Moscow Architectural Institute

Moscow Architectural Institute

 

the oldest pedagogical and academic center in the field of architecture. The origin of the institute dates back to 1866, when an architectural division was set up at the Moscow School of Painting, Sculpture, and Architecture. In 1918 the division became part of the State Free Art Studios. It became part of Vkhutemas (State Higher Arts and Technical Studios) in 1920 and of Vkhutein (Higher Art and Technical Institute) in 1928. In 1930 the departments of architecture at Vkhutein and at the N. E. Bauman Moscow Higher Technical School were merged to form the Higher Institute of Architecture and Building. Since 1933 the institute has been called the Moscow Architectural Institute.

The institute has (1973) departments of civil engineering, industrial architecture, and urban planning. There is an evening division, courses for the advanced training of instructors and specialists in city planning, a graduate school, 32 subdepartments, building materials laboratories (founded in the late 19th century by Professor N. K. Lakhtin), and laboratories of constructional physics and engineering design. The library has approximately 300, 000 volumes.

In the 1972–73 academic year the institute had an enrollment of 2, 000 students and a faculty of about 300 instructors, including 45 professors and doctors of sciences and approximately 100 docents and candidates of sciences. Fifteen members of the faculty have been awarded State Prizes.

The work of many prominent Soviet architects and artists has been associated with the Moscow Architectural Institute. These architects and artists have included A. V. Shchusev, L. A. Vesnin, V. A. Vesnin, A. A. Vesnin, I. V. Zholtovskii, I. V. Ryl’-skii, N. V. Markovnikov, A. V. Kuznetsov, A. P. Ivanitskii, M. Ia. Ginzburg, I. A. Golosov, P. A. Golosov, N. A. Ladovskii, V. A. Favorskii, V. F. Krinskii, L. A. Bruni, and V. N. Iakovlev.
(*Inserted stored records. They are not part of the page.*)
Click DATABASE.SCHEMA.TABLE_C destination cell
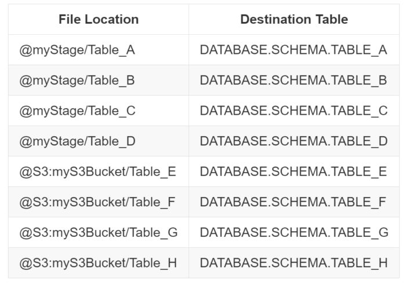Image resolution: width=406 pixels, height=285 pixels. (294, 111)
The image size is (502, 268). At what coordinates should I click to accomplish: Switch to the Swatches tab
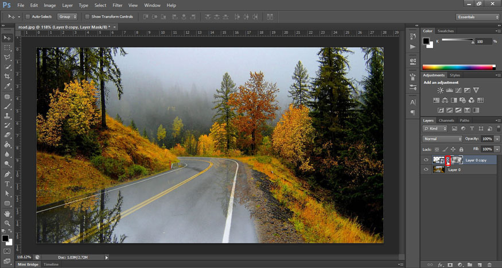tap(446, 31)
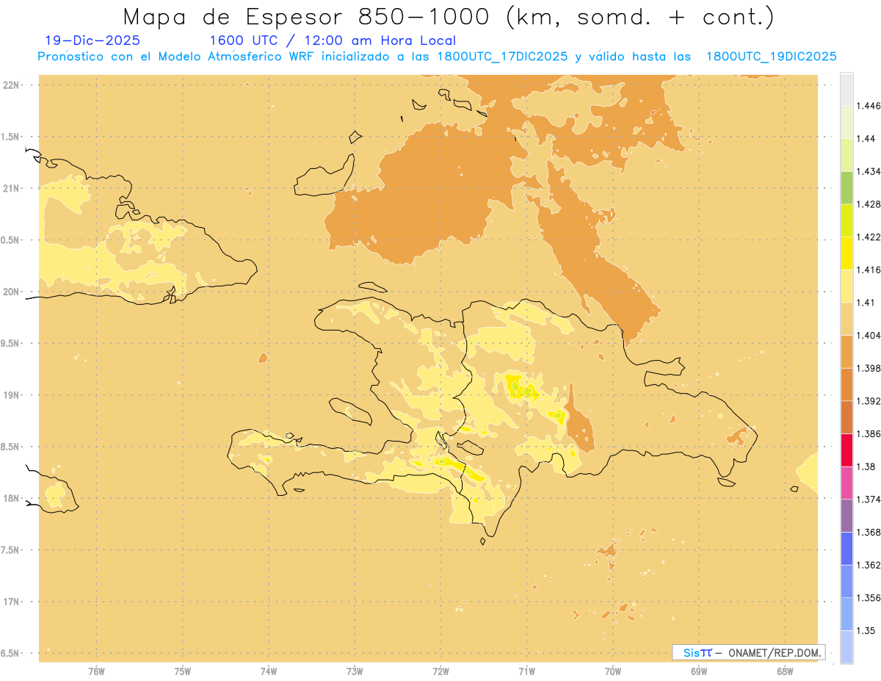Click the 1.35 label on the color scale
This screenshot has height=681, width=881.
tap(865, 630)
The institute is authorized to accept doctoral and candidate’s dissertations for defense. Between 1930 and 1972 it trained more than 5, 000 architects. The majority of first prizes at all-Union contests of diploma projects organized by the Architects’ Union of the USSR have been awarded to graduates of the Moscow Architectural institute. In 1966 the institute was awarded the Order of the Red Banner of Labor. In 1972 the Sverdlovsk Architectural Institute was organized from a branch of the Moscow Architectural Institute.